Sans compter les enjeux éthiques, légaux et sociaux, la communication, la gestion, le transfert de connaissances… « Il faudra aussi exposer les développeurs de l’IA aux enjeux de la santé — patients, utilisateurs, etc. », ajoute l’expert en intelligence et données.
Par ailleurs, former la relève en santé à ces outils de transformation numérique, c’est aussi tenter de mieux leur faire comprendre le traitement des données. « Il faudra que tous aient accès à un tableau de données. Pas des post-it collés sur le mur jusqu’au plafond, comme on l’a vu avec les malades de la Covid », se souvient Éric Maillet, professeur à la Faculté de médecine et des sciences de la santé de l’Université de Sherbrooke.
Pour ces futurs professionnels, incluant les futurs médecins, il serait utile de leur offrir un enseignement complémentaire obligatoire. « Les outils vont rentrer plus vite chez les jeunes. Il s’agit d’une double compétence : informatique (maths, statistiques) et médecine. Ce sera plus facile de former les médecins en informatique que l’inverse », affirme Anita Burgun, professeure d’informatique biomédicale à l’Université Paris Descartes, en France.
Ses travaux de recherche ont ciblé les étudiants en médecine de 4e année. Une quinzaine ont ainsi acquis des connaissances en intelligence artificielle dans des situations concrètes. « Ils ont dû être concepteurs de prototypes. Certains élèves étaient vraiment passionnés et ont travaillé avec des cliniciens du SAMU (Service d’aide médicale urgente) pour faciliter le triage, grâce à l’AI », détaille la chercheuse.
Du côté des gestionnaires aussi, il faudra des doubles compétences en santé et informatique. « Pour être un leader en IA en santé, ça exige un « bilinguisme ». Il faut parler autant la langue de la donnée que celle de la santé », insiste Carole Jabet, des Fonds de recherche du Québec – Santé.

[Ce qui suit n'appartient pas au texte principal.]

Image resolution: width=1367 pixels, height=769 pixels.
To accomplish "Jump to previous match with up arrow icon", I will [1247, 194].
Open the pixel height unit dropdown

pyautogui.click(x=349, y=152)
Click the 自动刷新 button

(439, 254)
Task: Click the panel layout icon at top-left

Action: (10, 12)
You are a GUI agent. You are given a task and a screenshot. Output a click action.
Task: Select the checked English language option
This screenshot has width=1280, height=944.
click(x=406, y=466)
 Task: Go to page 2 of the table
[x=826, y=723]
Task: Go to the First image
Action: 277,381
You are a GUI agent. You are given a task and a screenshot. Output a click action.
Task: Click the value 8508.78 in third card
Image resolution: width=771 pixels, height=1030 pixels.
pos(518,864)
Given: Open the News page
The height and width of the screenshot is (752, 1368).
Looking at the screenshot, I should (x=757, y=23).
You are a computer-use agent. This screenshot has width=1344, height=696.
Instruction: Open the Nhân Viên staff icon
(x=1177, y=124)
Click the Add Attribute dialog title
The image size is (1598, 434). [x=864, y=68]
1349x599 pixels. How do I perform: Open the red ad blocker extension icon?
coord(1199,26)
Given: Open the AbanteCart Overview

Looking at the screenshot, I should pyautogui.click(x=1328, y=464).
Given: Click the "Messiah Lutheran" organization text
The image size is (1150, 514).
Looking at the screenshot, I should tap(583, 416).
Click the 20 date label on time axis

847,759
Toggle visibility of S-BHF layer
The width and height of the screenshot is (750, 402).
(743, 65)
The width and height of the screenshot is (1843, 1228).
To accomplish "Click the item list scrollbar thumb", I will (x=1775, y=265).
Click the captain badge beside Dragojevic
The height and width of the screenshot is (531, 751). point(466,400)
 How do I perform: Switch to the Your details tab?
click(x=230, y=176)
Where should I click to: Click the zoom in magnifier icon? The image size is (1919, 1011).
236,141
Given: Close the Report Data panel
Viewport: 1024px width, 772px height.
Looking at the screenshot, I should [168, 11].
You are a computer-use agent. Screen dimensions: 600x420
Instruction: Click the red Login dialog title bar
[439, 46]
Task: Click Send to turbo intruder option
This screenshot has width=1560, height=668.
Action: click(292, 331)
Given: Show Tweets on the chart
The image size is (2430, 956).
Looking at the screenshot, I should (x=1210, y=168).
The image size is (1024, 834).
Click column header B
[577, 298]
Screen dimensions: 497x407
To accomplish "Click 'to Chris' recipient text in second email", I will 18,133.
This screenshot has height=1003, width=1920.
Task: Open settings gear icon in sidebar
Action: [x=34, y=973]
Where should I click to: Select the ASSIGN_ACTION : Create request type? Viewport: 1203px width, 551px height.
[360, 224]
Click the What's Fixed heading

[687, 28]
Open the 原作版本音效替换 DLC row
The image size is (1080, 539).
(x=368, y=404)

D’autres initiatives menées à l’Université de Montréal, comme le Consortium Santé Numérique, contribuent à la consolidation des connaissances, appuient le recrutement de professionnels et soutiennent l’usage d’un numérique responsable en santé. « Nous sommes au service de tous ceux qui ont besoin de se former. Un autre objectif est de favoriser les échanges et les collaborations », explique la conseillère principale recherche et spécialiste de données, Pascale Béliveau.
Il faudra aussi que les différents ordres professionnels participent à ce virage. « Les ordres professionnels sont encore en contemplation du défi que cela représente. C’est important qu’ils participent. Nous devons les rallier à cette transition numérique », souligne Aude Motulsky, professeure adjointe au Département de gestion, d’évaluation et de politique de santé à l’Université de Montréal.
« On a tendance à oublier qu’il y a un éléphant dans la pièce : la réglementation, souvent, ne s’adapte pas aux outils. Il y a un gros travail légal à faire pour l’accès aux données, par exemple », commente Guillaume Dumas, du Centre de recherche du CHU Sainte-Justine. Ce pourrait être un tout autre dossier à régler, au moins aussi complexe que celui de la formation.
Bref, cette transition numérique de la santé a encore devant elle bien des obstacles et bien des défis.